Altamaty stood up, his back to her, blocking her view. She put her right hand on his faded old combat jacket. She realized she was bunching it up, holding it tight in her fist. For a moment they were still. Then she realized he was trembling, shaking. She had held him before, but never felt this. He was laughing. She relaxed completely, all the tension gone, let her hand drop, grinned insanely and began to shake with laughter herself, the first time since she could remember. Something had let go inside her, and she had not even seen the rock yet. Altamaty turned, and she saw his craggy, handsome face beaming at her. “I’m not a scholar of Latin,” he said in Kyrgyz. “And I’ve never been west of Afghanistan, but when I was a boy I read all the books I could find on the Romans. I recognize that.”

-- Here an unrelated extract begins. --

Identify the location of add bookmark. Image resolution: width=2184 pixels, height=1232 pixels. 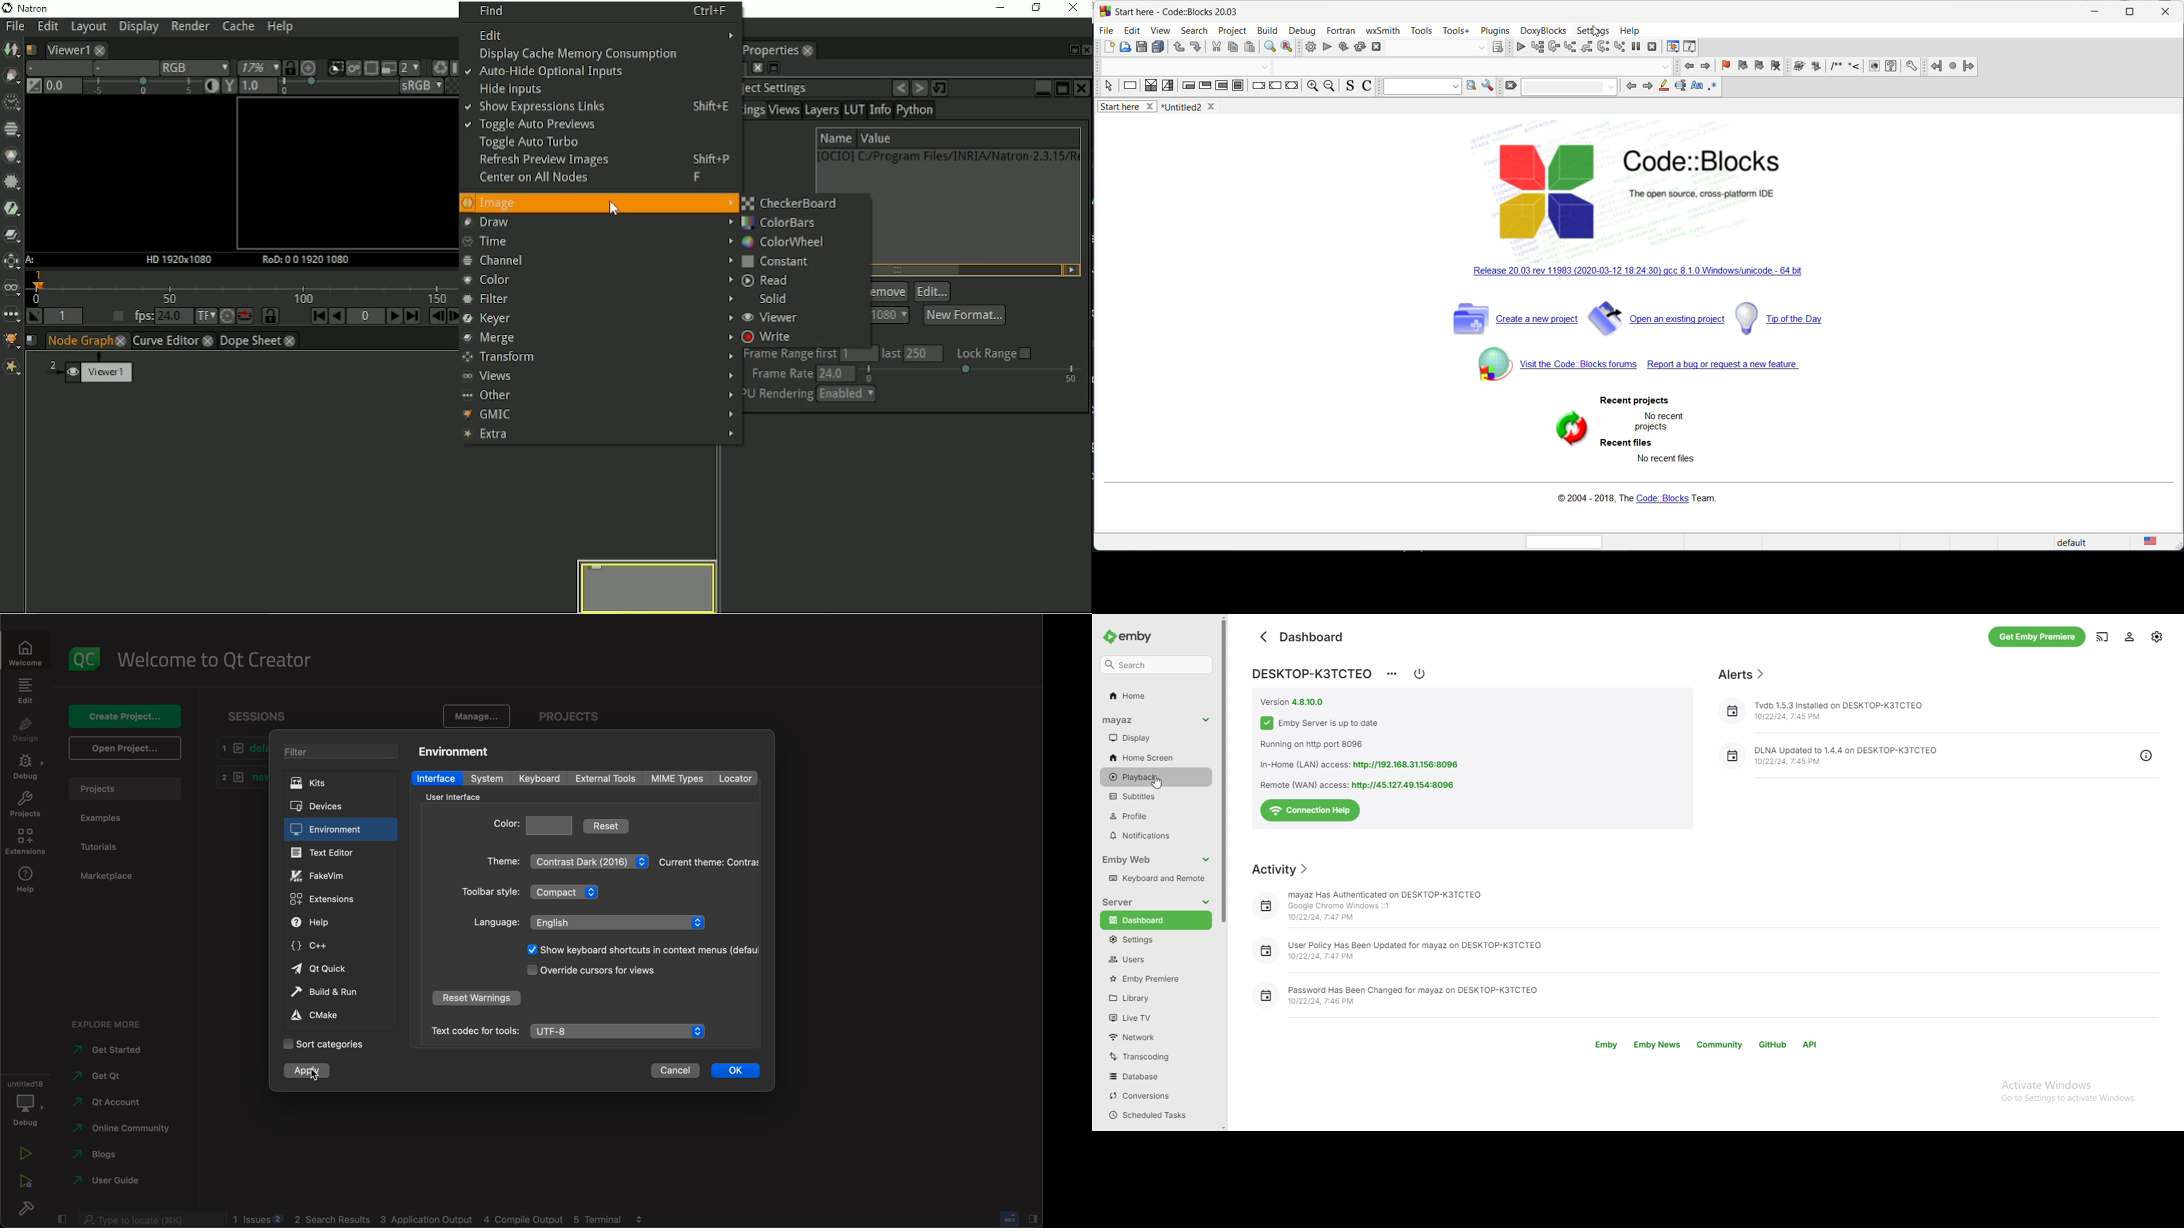
(1724, 67).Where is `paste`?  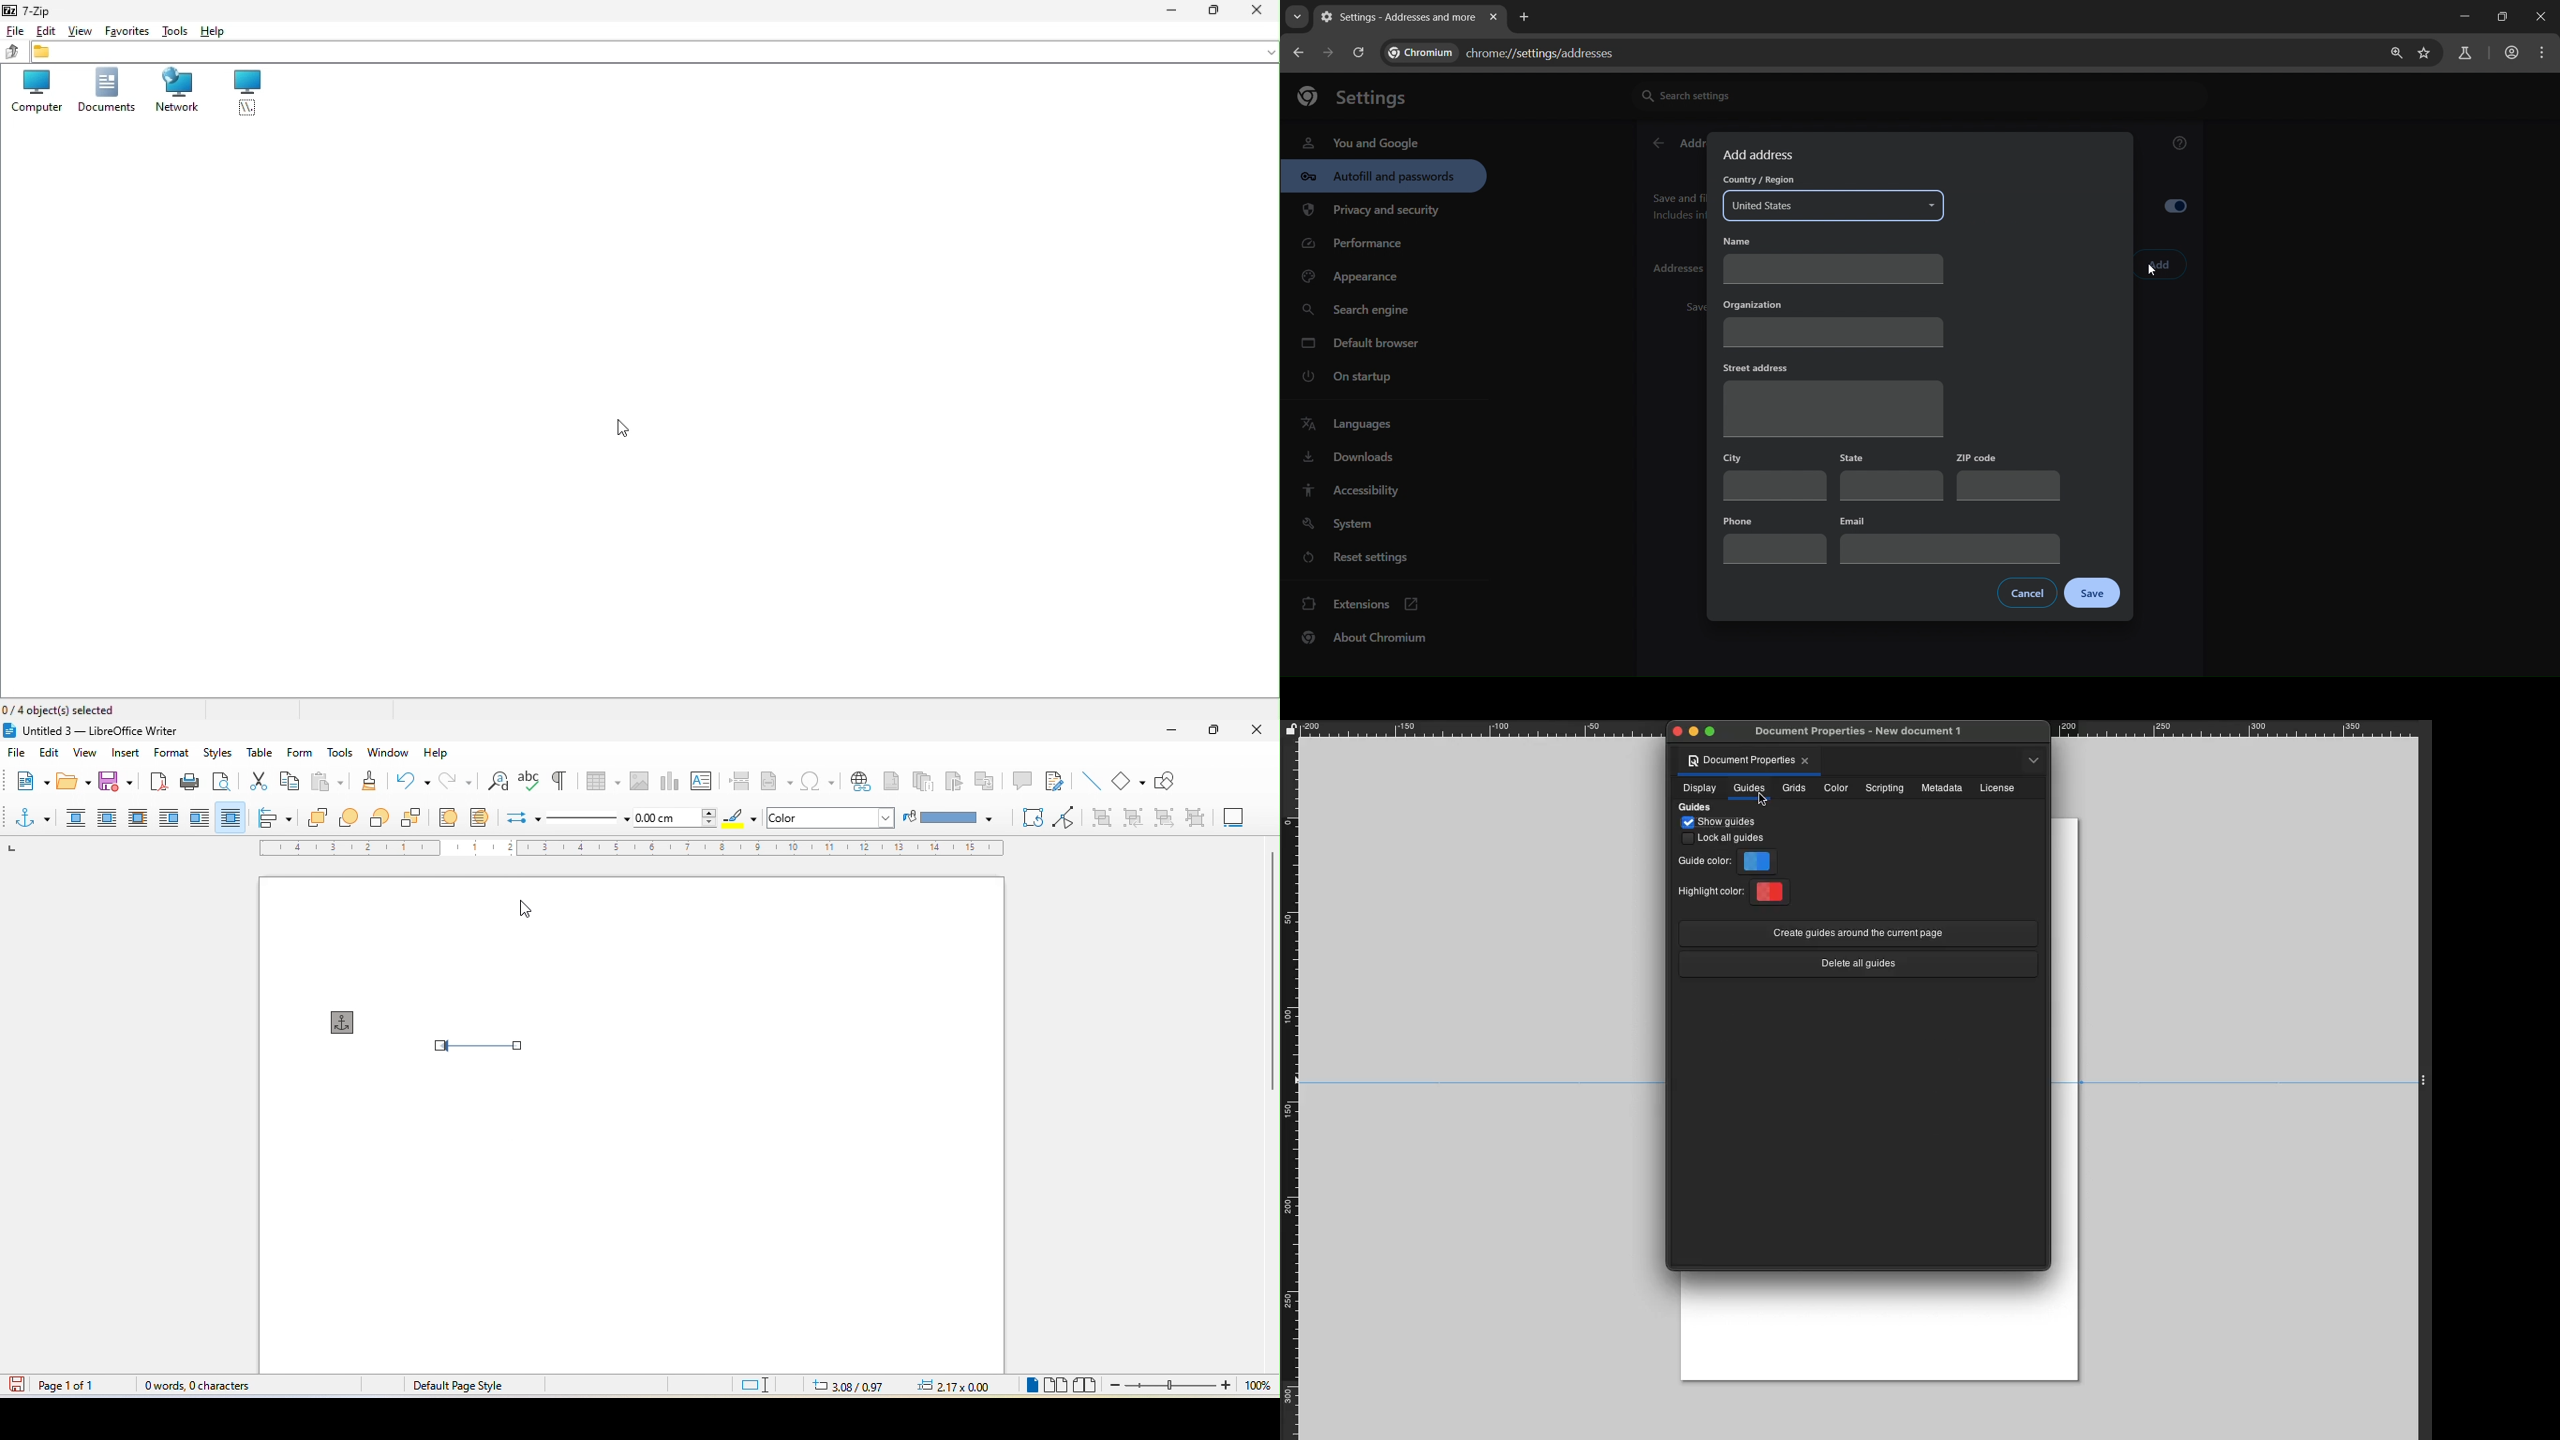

She followed his finger, then gasped and put her hand back on his shoulder, steadying herself She knelt down, and looked hard. She remembered Jack again. Those first few moments are crucial. You might never see it again. Forget the euphoria. Be a scientist. With the sun low in the sky the contrast was perfect, and even the slightest undulation on the surface of the rock was visible. She quickly took a dozen photographs, using three different settings. She remained stock-still, fearful that the image would disappear. It was an eagle. She pulled a clipboard out of her bag, and flipped through the pages until she found the right one. She was looking at a drawing made by her uncle in a cave in Uzbekistan, more than four hundred kilometers to the west of here. Beside the drawing was Jack’s handwriting, notes made when they had pored over the drawing at the conference three months ago. She looked at the stone again, and back at the clipboard. There was no doubt about it. It was the same. Carved by the same hand . She stood up, staggering slightly. “I’ve got to go back to the yurt,” she said, her voice shaking. “I need to get to the satellite phone.”

“What is it?” Altamaty said. “What have we found?” She looked at his weatherworn features, the beguiling blue eyes. She hugged him tight for a moment. She could smell his sheepskin jerkin, the tang of sweat, feel his stubble against her cheek. She felt extraordinarily good. She let go, and shouldered her bag. She also felt extraordinarily tired. She needed to make that call before she collapsed. But she wanted Altamaty to hear it first. “In all of your reading about the Romans,” she said, “did you ever come across the story of Crassus’ lost legionaries?”